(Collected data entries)
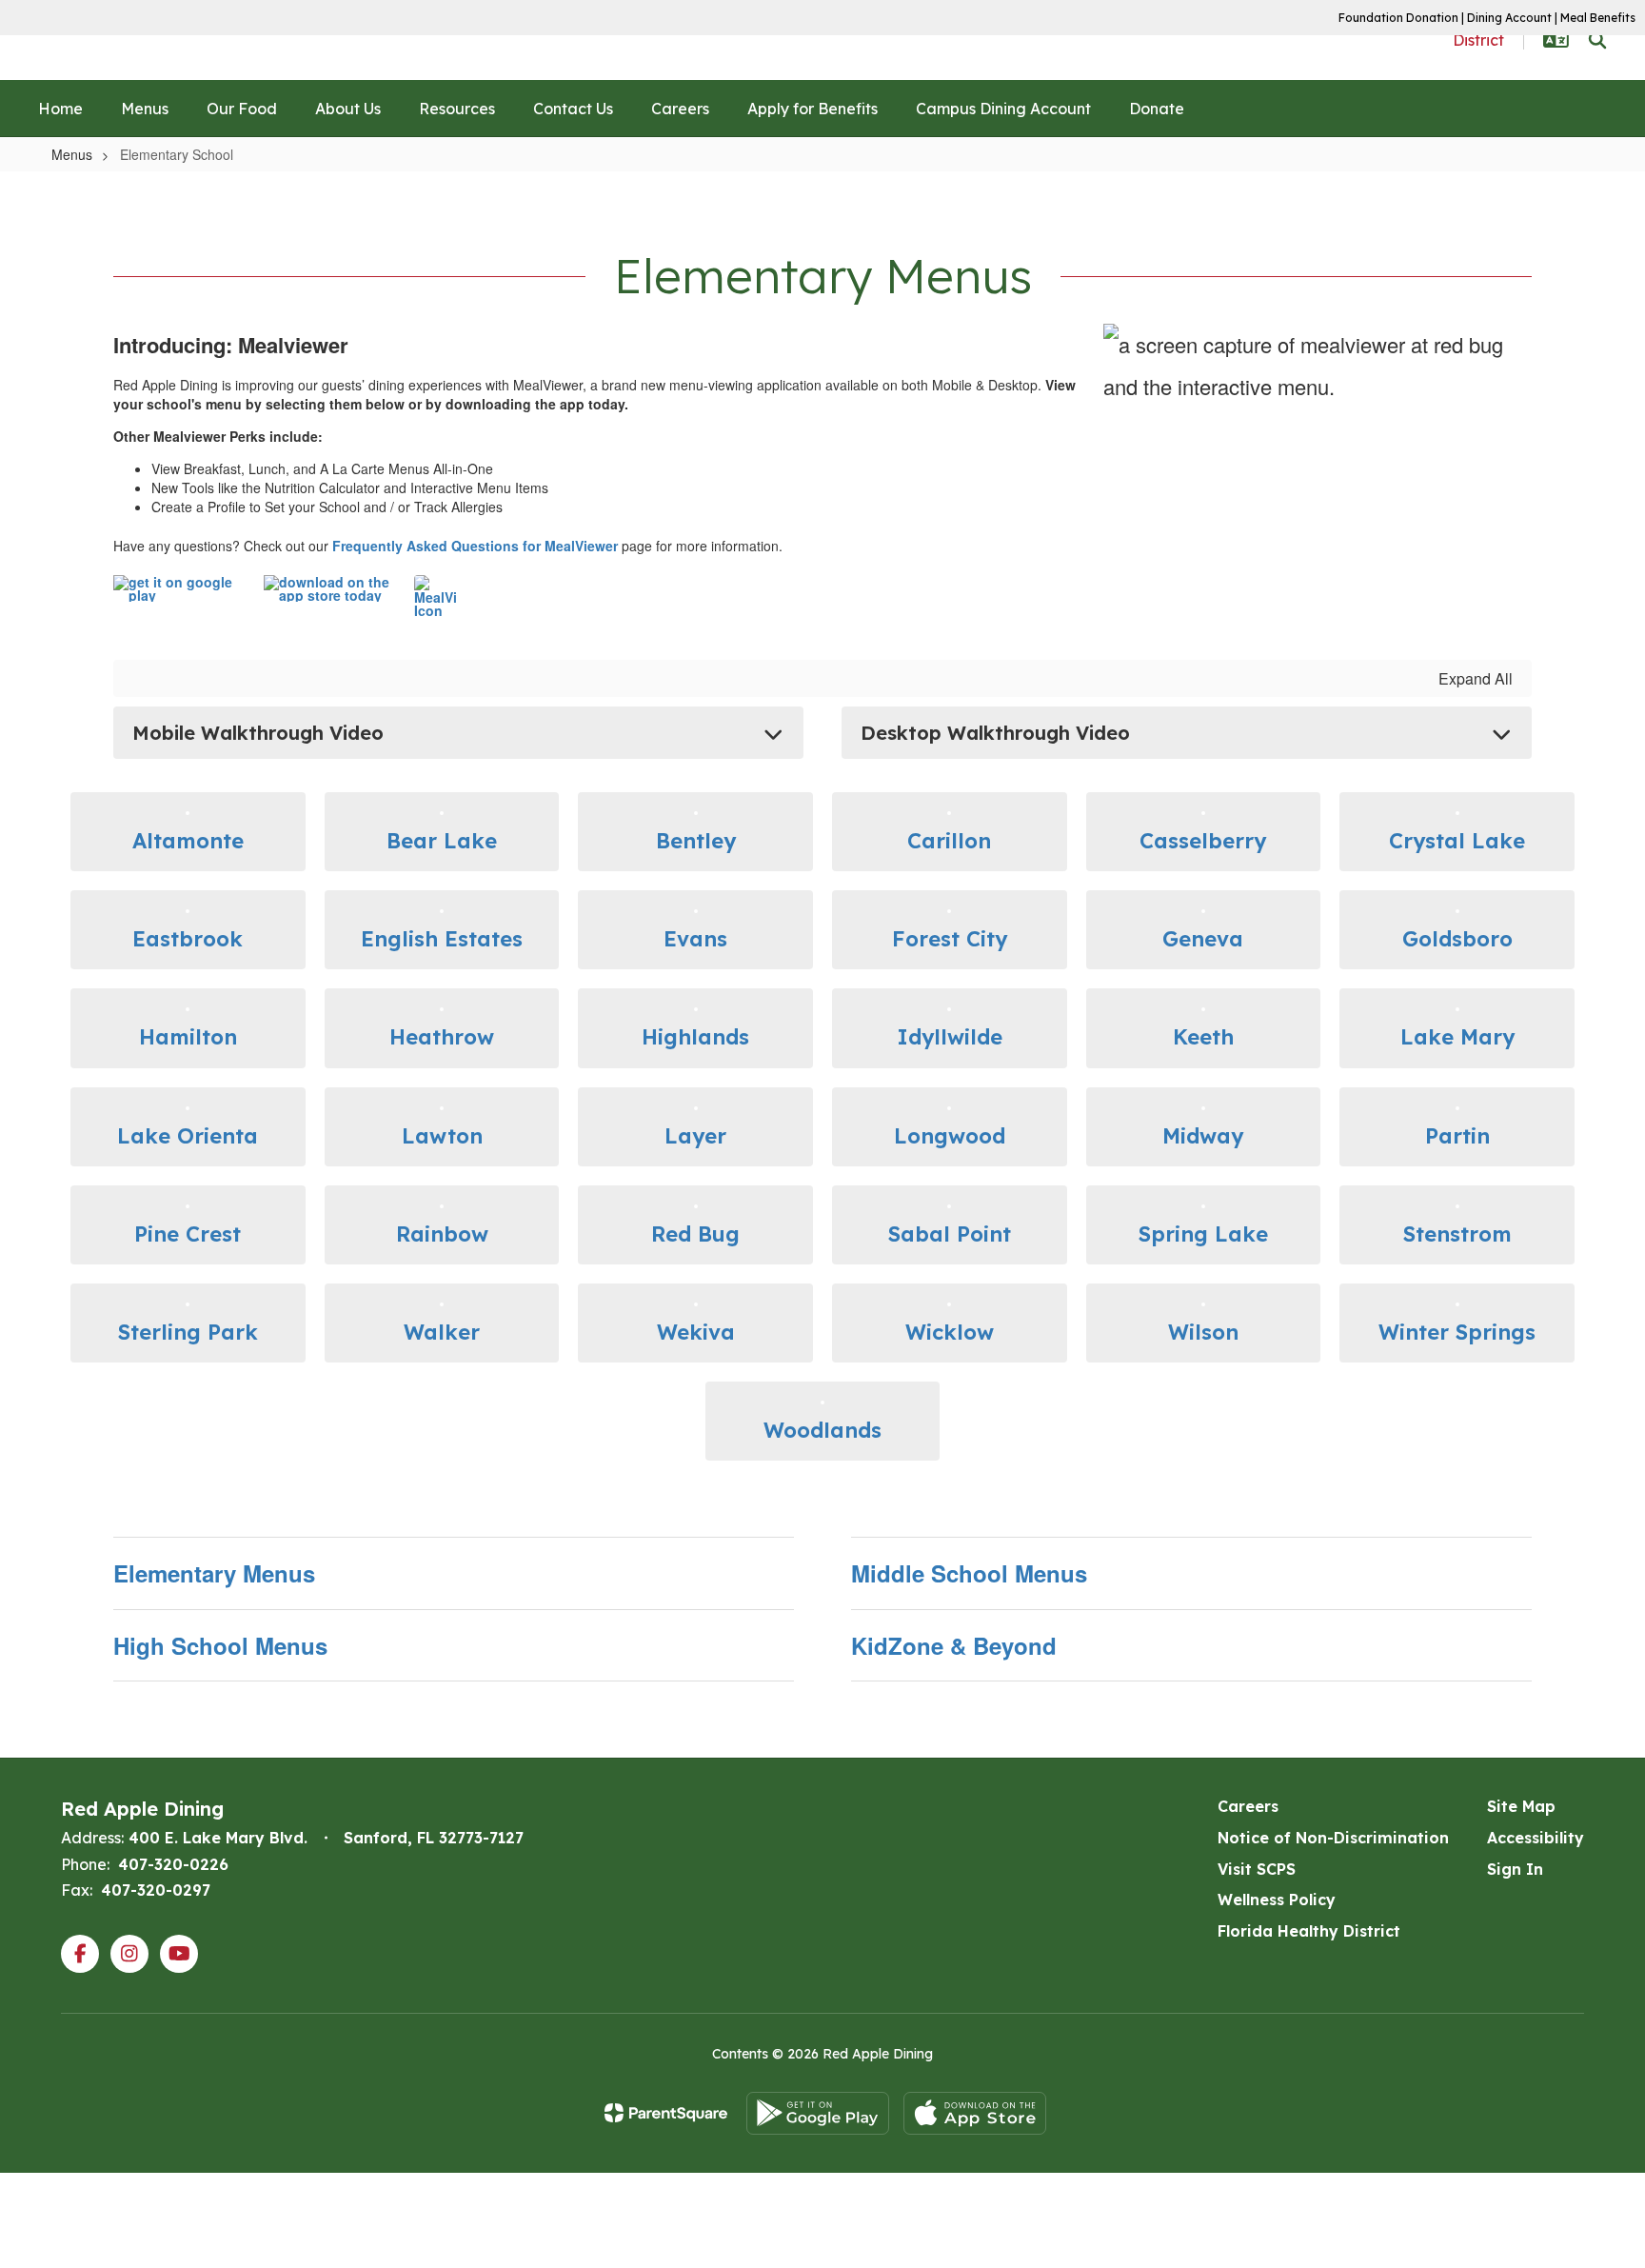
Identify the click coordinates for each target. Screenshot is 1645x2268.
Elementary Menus (214, 1573)
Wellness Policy (1277, 1899)
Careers (1248, 1806)
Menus (71, 154)
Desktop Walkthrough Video (995, 733)
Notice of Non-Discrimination (1333, 1837)
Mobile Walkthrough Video (258, 733)
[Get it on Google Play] (817, 2113)
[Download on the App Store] (974, 2113)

* _ACTIVITY_:
Retype exactly, and only, the lines that run from the one with "Careers (1248, 1806)" through the final line of the entries.

* _REPLY TO THE EXERCISE_:
Careers (1248, 1806)
Menus (71, 154)
Desktop Walkthrough Video (995, 733)
Notice of Non-Discrimination (1333, 1837)
Mobile Walkthrough Video (258, 733)
[Get it on Google Play] (817, 2113)
[Download on the App Store] (974, 2113)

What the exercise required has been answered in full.